Hello,
I observed some strange behaviour of opusenc, when I use it to encode .flac files which contain replaygain data.
$metaflac --list audio.flac
...
comment[7]: replaygain_album_gain=-6.81 dB
comment[8]: replaygain_album_peak=1.000000
comment[9]: replaygain_track_gain=-6.37 dB
comment[10]: replaygain_track_peak=0.988525
...
Then, I encode that file with oggenc to .ogg and opusenc to .opus:
$oggenc audio.flac
$ogginfo audio.ogg
...
replaygain_album_gain=-6.81 dB
replaygain_album_peak=1.000000
replaygain_track_gain=-6.37 dB
replaygain_track_peak=0.988525
...
$opusenc audio.flac audio.opus
$opusinfo audio.opus
...
Opus stream 1:
Pre-skip: 356
Playback gain: -11.8086 dB
...
First strange observation is the very high gain value.
Second, even stranger observation: Even if I disable replaygain application in audio players, the opus file is much quiter than the ogg or flac file.

__THE REQUEST__. Copy the opusenc replaygain report above in full, character for character, including every command line and output line.

__RECORDED INFORMATION__.
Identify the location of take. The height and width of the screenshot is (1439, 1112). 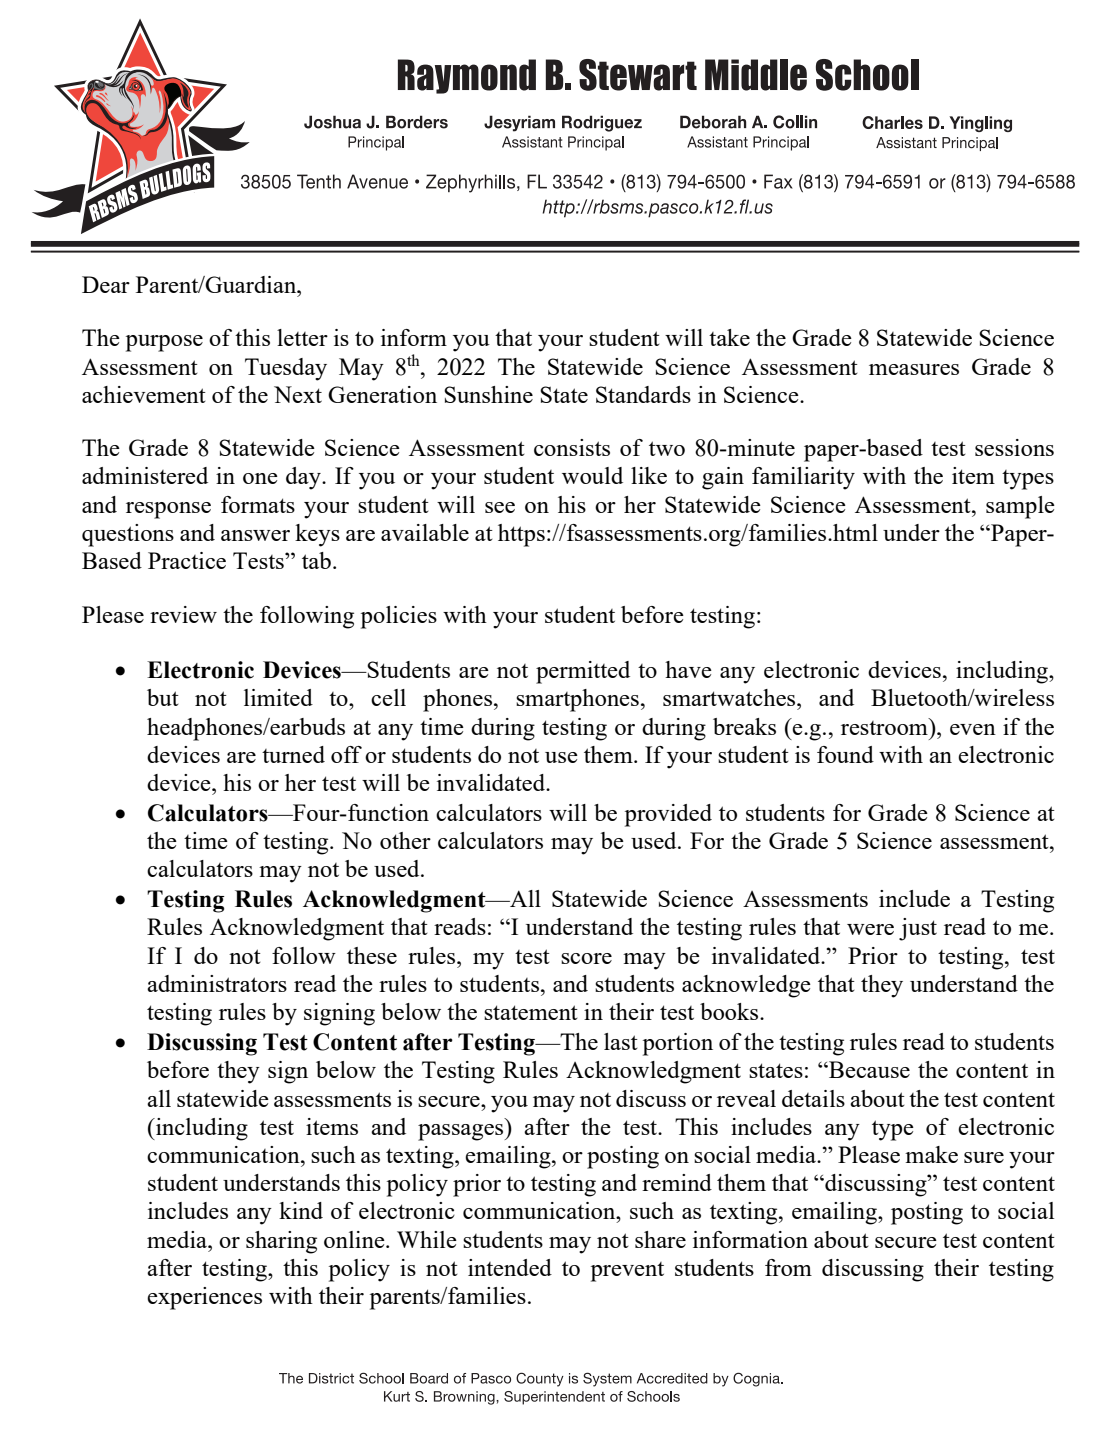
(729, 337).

__WRITTEN RESPONSE__.
Hello,
I observed some strange behaviour of opusenc, when I use it to encode .flac files which contain replaygain data.
$metaflac --list audio.flac
...
comment[7]: replaygain_album_gain=-6.81 dB
comment[8]: replaygain_album_peak=1.000000
comment[9]: replaygain_track_gain=-6.37 dB
comment[10]: replaygain_track_peak=0.988525
...
Then, I encode that file with oggenc to .ogg and opusenc to .opus:
$oggenc audio.flac
$ogginfo audio.ogg
...
replaygain_album_gain=-6.81 dB
replaygain_album_peak=1.000000
replaygain_track_gain=-6.37 dB
replaygain_track_peak=0.988525
...
$opusenc audio.flac audio.opus
$opusinfo audio.opus
...
Opus stream 1:
Pre-skip: 356
Playback gain: -11.8086 dB
...
First strange observation is the very high gain value.
Second, even stranger observation: Even if I disable replaygain application in audio players, the opus file is much quiter than the ogg or flac file.